Instructions for the task →
Give back the data below exactly, with every line kept the same.

Records for the task →
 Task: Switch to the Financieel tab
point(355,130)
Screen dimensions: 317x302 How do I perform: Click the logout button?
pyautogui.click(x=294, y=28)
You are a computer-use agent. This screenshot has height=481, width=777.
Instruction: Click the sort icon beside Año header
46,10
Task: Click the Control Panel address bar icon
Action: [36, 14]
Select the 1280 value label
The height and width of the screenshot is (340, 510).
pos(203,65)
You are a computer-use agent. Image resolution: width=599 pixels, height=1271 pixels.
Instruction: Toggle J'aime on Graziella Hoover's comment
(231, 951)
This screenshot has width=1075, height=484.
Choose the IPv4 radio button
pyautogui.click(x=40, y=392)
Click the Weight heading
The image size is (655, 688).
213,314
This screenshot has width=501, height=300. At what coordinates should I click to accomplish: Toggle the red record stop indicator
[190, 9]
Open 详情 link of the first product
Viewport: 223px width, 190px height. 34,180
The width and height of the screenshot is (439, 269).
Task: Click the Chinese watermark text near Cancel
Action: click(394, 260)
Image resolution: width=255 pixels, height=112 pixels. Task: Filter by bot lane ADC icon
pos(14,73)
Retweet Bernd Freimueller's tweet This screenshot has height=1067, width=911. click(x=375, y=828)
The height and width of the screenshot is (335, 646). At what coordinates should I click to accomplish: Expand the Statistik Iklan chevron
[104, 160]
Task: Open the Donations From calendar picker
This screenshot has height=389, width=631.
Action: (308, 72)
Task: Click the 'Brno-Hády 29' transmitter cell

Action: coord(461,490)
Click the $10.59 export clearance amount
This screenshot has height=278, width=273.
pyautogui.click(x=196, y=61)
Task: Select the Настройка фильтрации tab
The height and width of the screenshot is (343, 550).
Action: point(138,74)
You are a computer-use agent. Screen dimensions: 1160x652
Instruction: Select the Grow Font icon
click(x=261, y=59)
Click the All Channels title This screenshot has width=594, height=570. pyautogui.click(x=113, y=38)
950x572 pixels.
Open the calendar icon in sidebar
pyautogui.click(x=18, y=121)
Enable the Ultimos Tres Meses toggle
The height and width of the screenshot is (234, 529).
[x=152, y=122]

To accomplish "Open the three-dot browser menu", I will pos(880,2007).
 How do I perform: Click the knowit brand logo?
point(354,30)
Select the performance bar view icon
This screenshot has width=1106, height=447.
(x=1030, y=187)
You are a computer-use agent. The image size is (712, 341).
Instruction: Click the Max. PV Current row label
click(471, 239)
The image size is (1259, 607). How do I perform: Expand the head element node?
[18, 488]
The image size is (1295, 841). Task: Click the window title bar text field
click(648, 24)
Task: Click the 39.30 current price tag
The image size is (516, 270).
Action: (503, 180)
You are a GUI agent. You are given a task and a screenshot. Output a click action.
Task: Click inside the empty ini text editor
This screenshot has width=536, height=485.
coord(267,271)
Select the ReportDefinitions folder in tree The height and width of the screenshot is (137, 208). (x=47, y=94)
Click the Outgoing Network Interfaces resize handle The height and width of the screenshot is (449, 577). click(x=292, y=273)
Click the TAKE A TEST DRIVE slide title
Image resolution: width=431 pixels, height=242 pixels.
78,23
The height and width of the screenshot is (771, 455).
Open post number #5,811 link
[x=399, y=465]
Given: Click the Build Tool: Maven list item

Reply to the task →
 Task: Switch to the Financieel tab
point(355,130)
Screen dimensions: 317x302 How do I perform: Click the logout button?
pyautogui.click(x=294, y=28)
You are a computer-use agent. This screenshot has height=481, width=777.
Instruction: Click the sort icon beside Año header
46,10
Task: Click the Control Panel address bar icon
Action: [36, 14]
Select the 1280 value label
The height and width of the screenshot is (340, 510).
pos(203,65)
You are a computer-use agent. Image resolution: width=599 pixels, height=1271 pixels.
Instruction: Toggle J'aime on Graziella Hoover's comment
(231, 951)
This screenshot has width=1075, height=484.
Choose the IPv4 radio button
pyautogui.click(x=40, y=392)
Click the Weight heading
The image size is (655, 688).
213,314
This screenshot has width=501, height=300. At what coordinates should I click to accomplish: Toggle the red record stop indicator
[190, 9]
Open 详情 link of the first product
Viewport: 223px width, 190px height. 34,180
The width and height of the screenshot is (439, 269).
Task: Click the Chinese watermark text near Cancel
Action: click(394, 260)
Image resolution: width=255 pixels, height=112 pixels. Task: Filter by bot lane ADC icon
pos(14,73)
Retweet Bernd Freimueller's tweet This screenshot has height=1067, width=911. click(x=375, y=828)
The height and width of the screenshot is (335, 646). At what coordinates should I click to accomplish: Expand the Statistik Iklan chevron
[104, 160]
Task: Open the Donations From calendar picker
This screenshot has height=389, width=631.
Action: (308, 72)
Task: Click the 'Brno-Hády 29' transmitter cell

Action: coord(461,490)
Click the $10.59 export clearance amount
This screenshot has height=278, width=273.
pyautogui.click(x=196, y=61)
Task: Select the Настройка фильтрации tab
The height and width of the screenshot is (343, 550).
Action: point(138,74)
You are a computer-use agent. Screen dimensions: 1160x652
Instruction: Select the Grow Font icon
click(x=261, y=59)
Click the All Channels title This screenshot has width=594, height=570. pyautogui.click(x=113, y=38)
950x572 pixels.
Open the calendar icon in sidebar
pyautogui.click(x=18, y=121)
Enable the Ultimos Tres Meses toggle
The height and width of the screenshot is (234, 529).
[x=152, y=122]

To accomplish "Open the three-dot browser menu", I will pos(880,2007).
 How do I perform: Click the knowit brand logo?
point(354,30)
Select the performance bar view icon
This screenshot has width=1106, height=447.
(x=1030, y=187)
You are a computer-use agent. The image size is (712, 341).
Instruction: Click the Max. PV Current row label
click(471, 239)
The image size is (1259, 607). How do I perform: Expand the head element node?
[18, 488]
The image size is (1295, 841). Task: Click the window title bar text field
click(648, 24)
Task: Click the 39.30 current price tag
The image size is (516, 270).
Action: (503, 180)
You are a GUI agent. You are given a task and a screenshot. Output a click action.
Task: Click inside the empty ini text editor
This screenshot has width=536, height=485.
coord(267,271)
Select the ReportDefinitions folder in tree The height and width of the screenshot is (137, 208). (x=47, y=94)
Click the Outgoing Network Interfaces resize handle The height and width of the screenshot is (449, 577). click(x=292, y=273)
Click the TAKE A TEST DRIVE slide title
Image resolution: width=431 pixels, height=242 pixels.
78,23
The height and width of the screenshot is (771, 455).
Open post number #5,811 link
[x=399, y=465]
Given: Click the Build Tool: Maven list item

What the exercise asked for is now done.